Adaptive load balancing

At work, I've recently run up against the classic challenge faced by anyone running a high-availability service: Load balancing in the face of failures. I'm not sure the right solution has been written in software yet, but after a good deal of hammock time and chatting with coworkers, I think I've put together an algorithm that might work.

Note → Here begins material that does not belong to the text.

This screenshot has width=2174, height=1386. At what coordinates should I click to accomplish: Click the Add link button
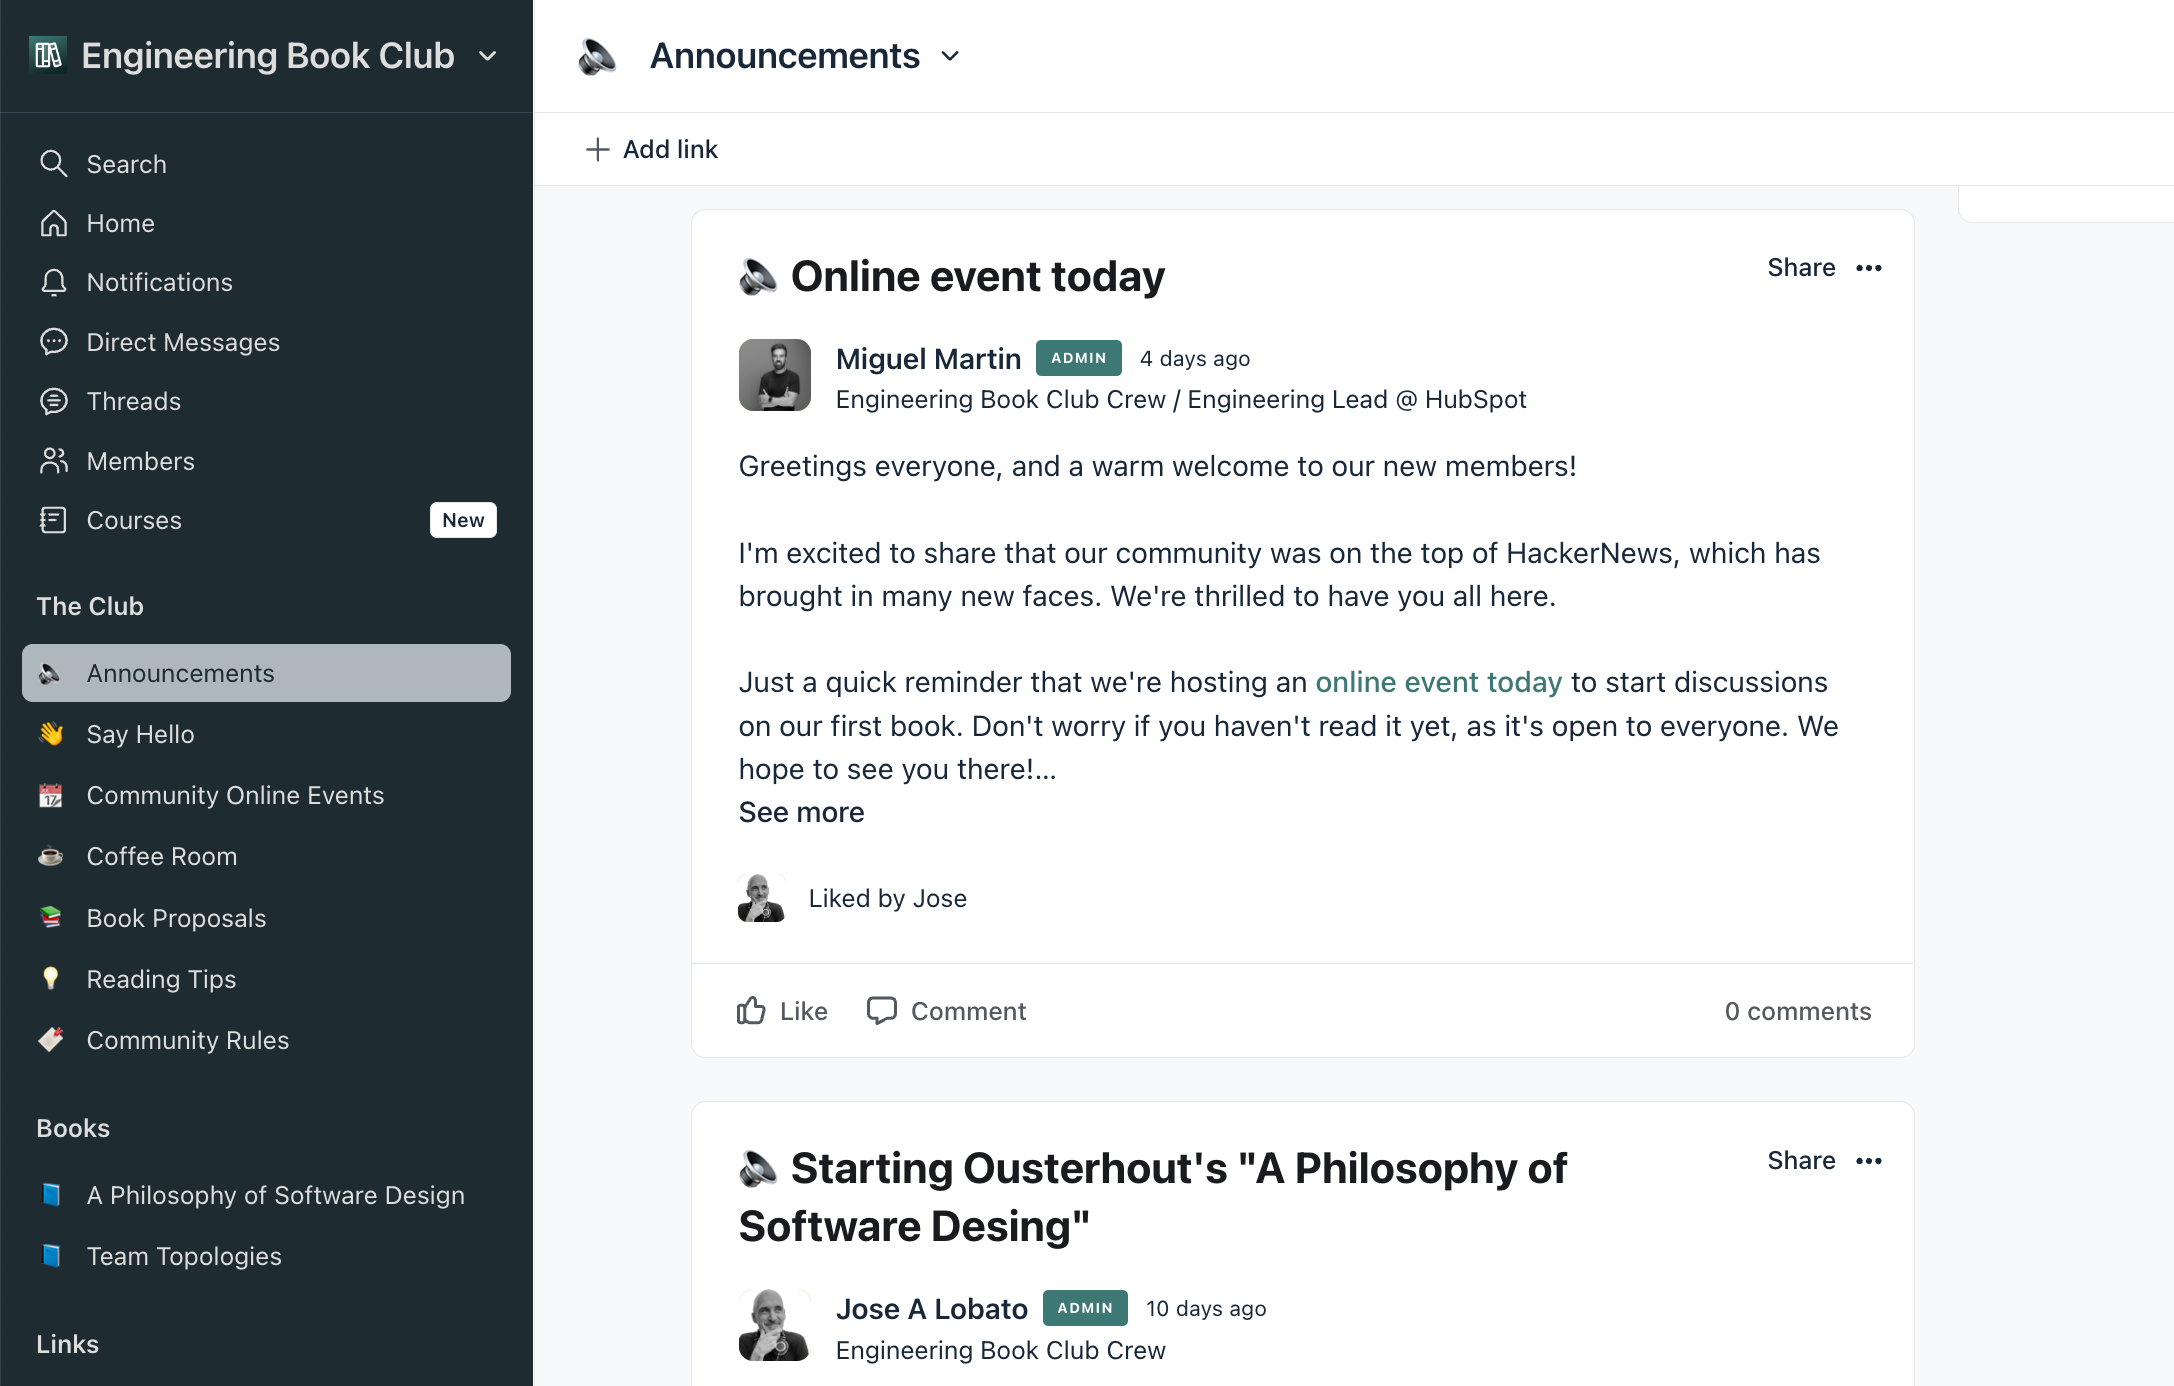pos(651,149)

Let's say you have a goodly sized collection of API servers each talking to a handful of backend servers, load-balancing between them. The API servers receive high request rates that necessitate calls to the backend and must be kept highly available, even if backend servers unexpectedly go down or intermediary network conditions degrade. Backpressure is not an option; you can't just send HTTP 429 Too Many Requests. Taking the load off of a backend server that is suffering is good, but that can put more pressure on the others. How do you know what failure rate means you should be shedding load? How do you integrate both latency/timeout issues and explicit errors?

Generally: How do you maximize successful responses to your callers while protecting yourself from cascading failures? How can a load-balancer understand the cluster-level health of the backend?

The short version: Track an exponentially decaying health measure for each backend server based on error rates, distribute requests proportionally to health, and skip over servers that have reached an adaptive concurrency limit based on latency measures.

Update 2019-07-30: While I no longer think this precise approach is what I want, the general outlines are still good. You can read my conclusions about traffic-informed load balancing. The experimental code that I'm still working on is an evolution of the algorithm outlined here, but it replaces the buckets with a single exponentially decaying average and discards the entire fallback cascade in favor of a single weighted random selection.

Sample scenarios

Just to get a sense of the variety of conditions that a load balancer has to handle, here are some scenarios I've encountered:

  • Everything's fine! All backend servers (simply "nodes", from here on in) are responding as expected in a reasonable amount of time.
  • One node suddenly goes down, and all requests time out or fail fast
  • One node starts coming into and out of a usable state with high frequency (randomly per-request, usually called "flaky") or low frequency (on the scale of seconds to minutes, termed "flapping")
  • One or more nodes start showing high latency due to CPU contention, and with reduced load their latency improves
  • Network conditions degrade such that all nodes show high latency, and reduced load does not help
  • Nodes are replaced through dynamic configuration of the API servers or load balancer, and must be brought into service
  • Combinations: One node of 3 is succeeding only 50% of the time, and therefore should receive ~0% of the traffic. Then the other two go hard-down, at which point the first node should receive the majority of the traffic (and possibly some load-shedding should occur.) Health is relative.

And here are several general issues, just so we're all working from the same baseline:

  • Cascading failure: All the nodes are running near their max capacity but appear healthy from the outside. One node has a CPU hiccup, and the contention pushes it over the threshold, and it goes down. The load balancer takes it out of service and redistributes request load to the other servers, sending them over their threshold and causing them to fail.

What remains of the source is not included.